One of the main reasons appears to be lack of publicity, but the grant conditions also are claimed to be too tight.
Under the Renewable Heat Incentive, businesses and public sector bodies can claim a subsidy for every unit of power generated from technologies such as Solar water heating panels, biomass boilers and heat pumps, in the same way as can be claimed for renewable electricity under the feed-in tariff scheme.
The first tranche of the scheme, launched last year by the Department of Energy and Climate Change (DECC), was underspent by 50%: £5.5m of the £10.8m budget was unclaimed. According to Ofgem, just 176 schemes are receiving payment, a pitifully small number.
The second stage, worth £7m was launched in March, and the latest figures show a total of only £817,250 claimed. The vast majority of these are for solid biomass boilers.
If this rate of uptake continues until the scheme closes in March 2013, just £3.9m will be spent.
New figures, released yesterday, show that DECC’s current estimated expenditure for 2012/13, based on the total number of RHI applications received to date, is £18m. The cap on spending is £70m. At this rate DECC estimates only £42m will be spent.
As the figure is based on applications rather than fully accredited installations, the eventual figure is likely to be lower.
The Renewable Energy Association’s head of policy, Paul Thompson, said the difficulty in giving away the grants is due to three factors, all decided by DECC: the time-limit, the lack of publicity, and the small amount of support on offer, which, he said was “not enough money to influence people’s decisions”.

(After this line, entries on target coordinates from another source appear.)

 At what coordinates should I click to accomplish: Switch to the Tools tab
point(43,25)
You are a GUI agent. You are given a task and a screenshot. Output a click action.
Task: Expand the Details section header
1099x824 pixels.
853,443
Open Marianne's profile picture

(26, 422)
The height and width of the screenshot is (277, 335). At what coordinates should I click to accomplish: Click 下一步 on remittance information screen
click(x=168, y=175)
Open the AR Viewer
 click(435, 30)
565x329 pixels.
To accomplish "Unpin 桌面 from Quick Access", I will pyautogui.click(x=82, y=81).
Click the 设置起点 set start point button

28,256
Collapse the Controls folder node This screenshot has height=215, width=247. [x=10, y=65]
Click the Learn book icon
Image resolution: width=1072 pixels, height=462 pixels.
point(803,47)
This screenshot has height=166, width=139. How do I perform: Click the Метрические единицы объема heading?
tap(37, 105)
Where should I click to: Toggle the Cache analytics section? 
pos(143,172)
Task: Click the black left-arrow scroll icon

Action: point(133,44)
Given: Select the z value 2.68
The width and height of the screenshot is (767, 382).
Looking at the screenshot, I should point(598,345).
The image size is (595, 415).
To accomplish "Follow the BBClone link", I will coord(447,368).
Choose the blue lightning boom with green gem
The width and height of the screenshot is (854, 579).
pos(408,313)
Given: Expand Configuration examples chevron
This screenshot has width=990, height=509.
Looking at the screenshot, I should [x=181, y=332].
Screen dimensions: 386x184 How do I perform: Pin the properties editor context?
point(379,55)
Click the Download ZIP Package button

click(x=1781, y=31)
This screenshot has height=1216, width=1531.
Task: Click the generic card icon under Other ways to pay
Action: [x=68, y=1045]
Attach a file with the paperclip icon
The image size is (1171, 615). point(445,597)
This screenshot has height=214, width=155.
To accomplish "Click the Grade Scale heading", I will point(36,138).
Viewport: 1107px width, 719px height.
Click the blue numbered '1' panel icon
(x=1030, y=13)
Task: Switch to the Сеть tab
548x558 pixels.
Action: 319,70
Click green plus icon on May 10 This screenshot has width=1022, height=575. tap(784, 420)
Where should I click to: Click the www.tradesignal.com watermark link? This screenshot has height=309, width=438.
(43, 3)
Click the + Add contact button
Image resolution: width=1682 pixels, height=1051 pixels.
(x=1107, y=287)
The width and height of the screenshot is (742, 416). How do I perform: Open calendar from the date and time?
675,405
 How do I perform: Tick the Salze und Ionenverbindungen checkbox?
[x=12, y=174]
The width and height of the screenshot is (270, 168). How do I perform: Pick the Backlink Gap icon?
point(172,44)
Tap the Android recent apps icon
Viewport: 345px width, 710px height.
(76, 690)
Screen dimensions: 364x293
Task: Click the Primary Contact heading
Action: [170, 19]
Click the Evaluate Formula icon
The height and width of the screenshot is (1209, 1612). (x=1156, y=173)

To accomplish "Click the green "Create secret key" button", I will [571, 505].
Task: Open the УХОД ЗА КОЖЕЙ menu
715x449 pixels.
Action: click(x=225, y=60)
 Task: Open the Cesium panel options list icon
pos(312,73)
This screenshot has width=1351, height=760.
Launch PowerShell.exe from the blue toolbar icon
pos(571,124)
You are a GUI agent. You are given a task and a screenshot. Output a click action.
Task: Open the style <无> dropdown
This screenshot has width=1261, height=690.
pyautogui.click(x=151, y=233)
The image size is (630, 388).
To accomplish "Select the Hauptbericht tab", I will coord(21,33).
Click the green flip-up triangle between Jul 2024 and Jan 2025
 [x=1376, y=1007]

He said: “You’ve got to have a bright idea that’s pretty much developed to be in a position to be able to meet the deadlines”.
He called upon DECC to use unspent funds to run publicity campaigns. The Department is currently deciding what to do with unspent funds from the social landlord’s scheme.
DECC also launched an £8m competition for community groups on 24 July, to install renewable heating. Grants up to £160,000 are available but applications must be in by 7 September, which is too early for some groups to manage. In addition, the completion schedule is tight: projects have to be completed by the end of the financial year.
EU targets dictate that 12% of the nation’s heating needs to come from renewable sources by 2020, an increase of 2.2% on 2011 levels.
What is mystifying is the lack of installation of solar thermal. In the previous support system run by DECC, Solar water heating was by far the most popular technology. It has proved to be very successful in this country, much more so than Solar PV in terms of value for money.
In fact, renewable heat in general it is more cost-effective than renewable electricity, at a small scale.
DECC’s current consultation on the Renewable Heat Incentive long-term budget management has, as its preferred option, gradually reducing the tariff levels for new installations if deployment levels exceed forecasts.
On current trends, that is not likely to happen, and there could well be a third renewable heat underspend by the department.